» **Your goal**
Repeat every entry exactly as it stands. Omit the images.

:: Material provided

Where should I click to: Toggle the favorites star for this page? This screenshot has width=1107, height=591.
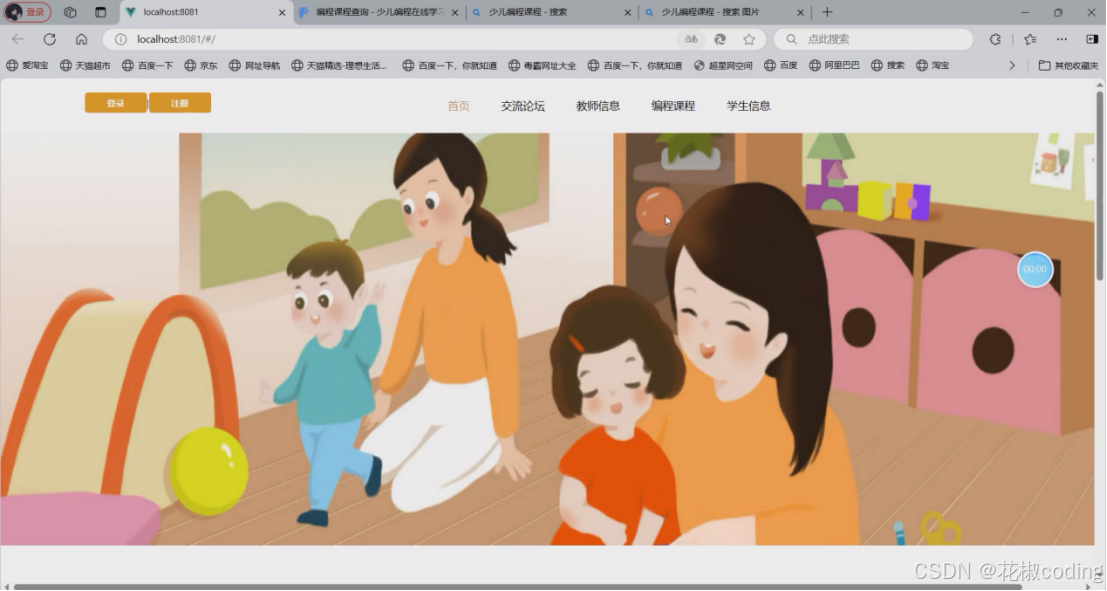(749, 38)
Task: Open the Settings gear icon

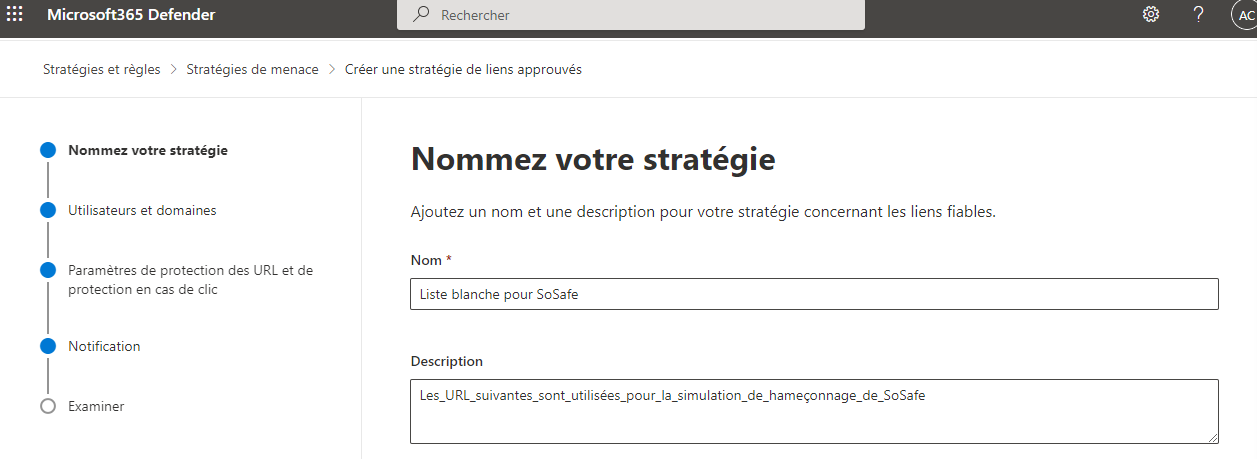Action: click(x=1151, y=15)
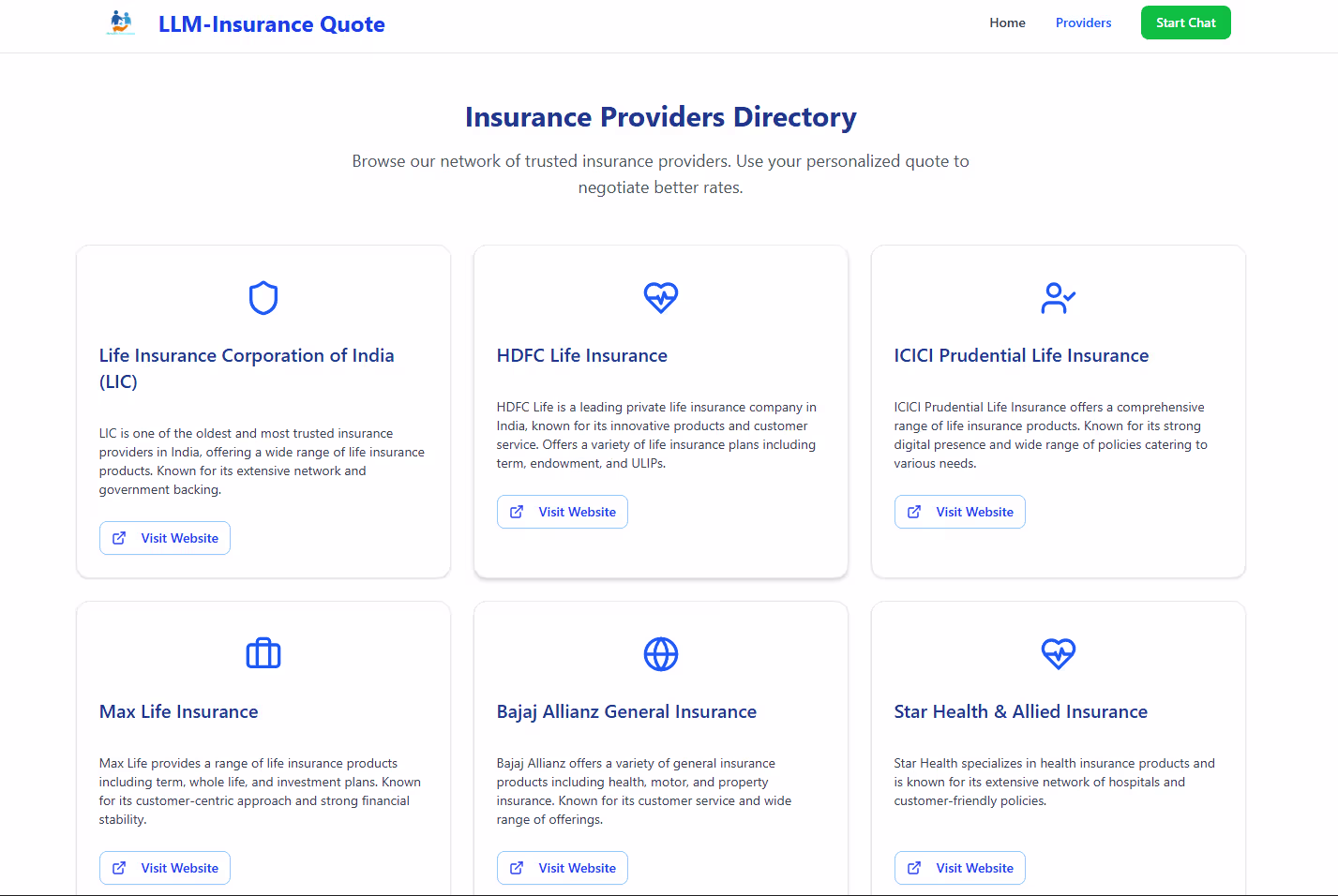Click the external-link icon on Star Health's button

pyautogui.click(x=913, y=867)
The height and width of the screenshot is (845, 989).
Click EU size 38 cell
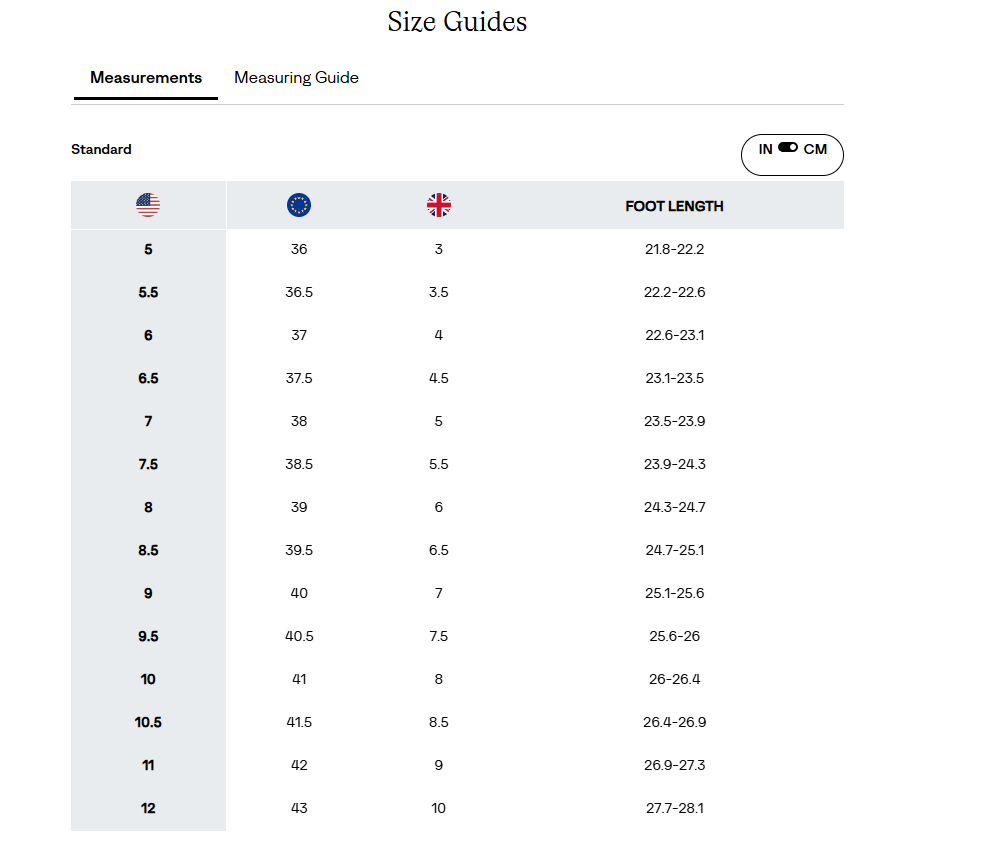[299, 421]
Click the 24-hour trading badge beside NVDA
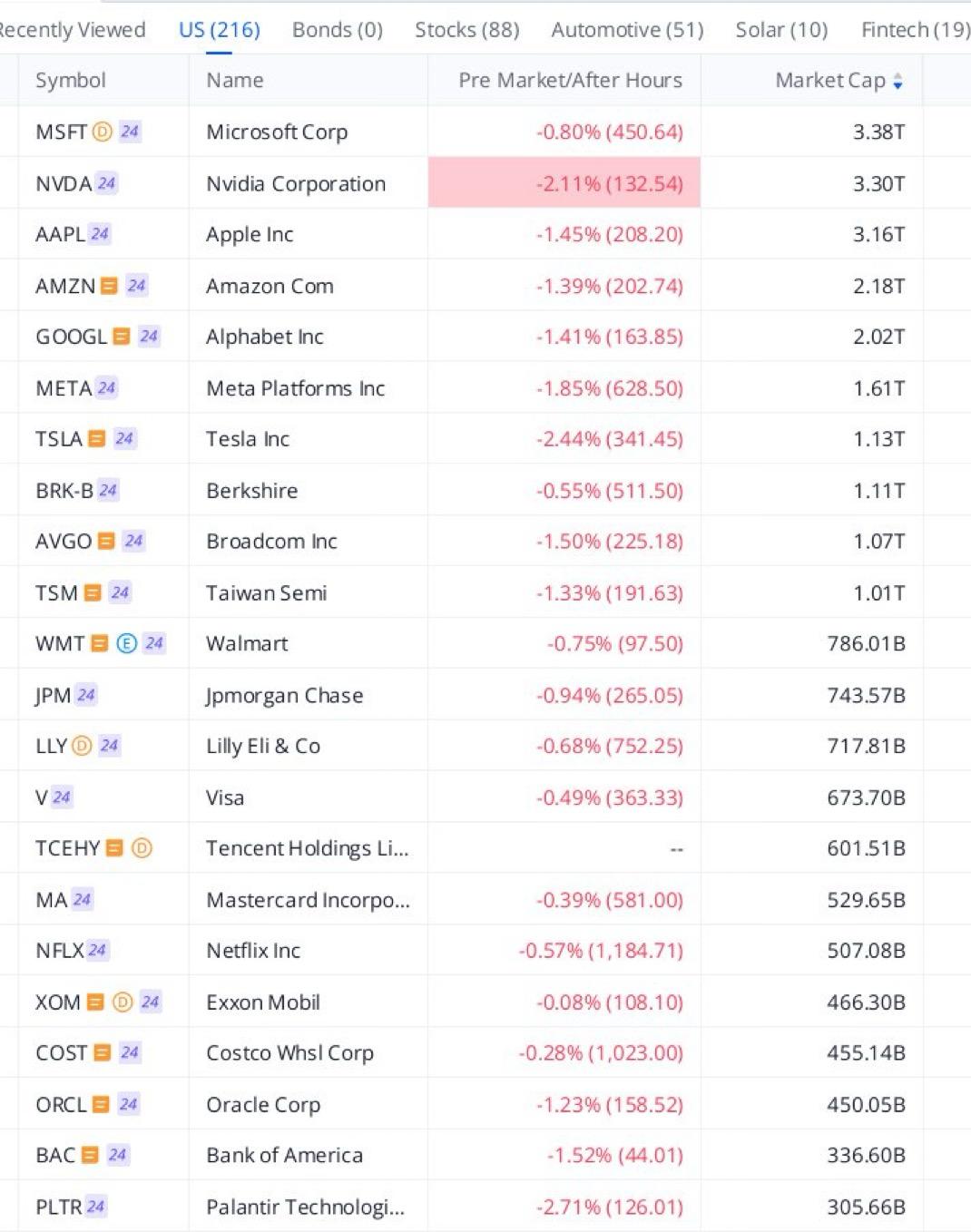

::::

» **The completed task**
Where should I click to: Toggle the favorites star for this page? This screenshot has width=1107, height=591.
(749, 38)
Task: Open the Settings gear icon

Action: click(x=1151, y=15)
Click the external-link icon on Star Health's button

pyautogui.click(x=913, y=867)
The height and width of the screenshot is (845, 989).
Click EU size 38 cell
[299, 421]
Click the 24-hour trading badge beside NVDA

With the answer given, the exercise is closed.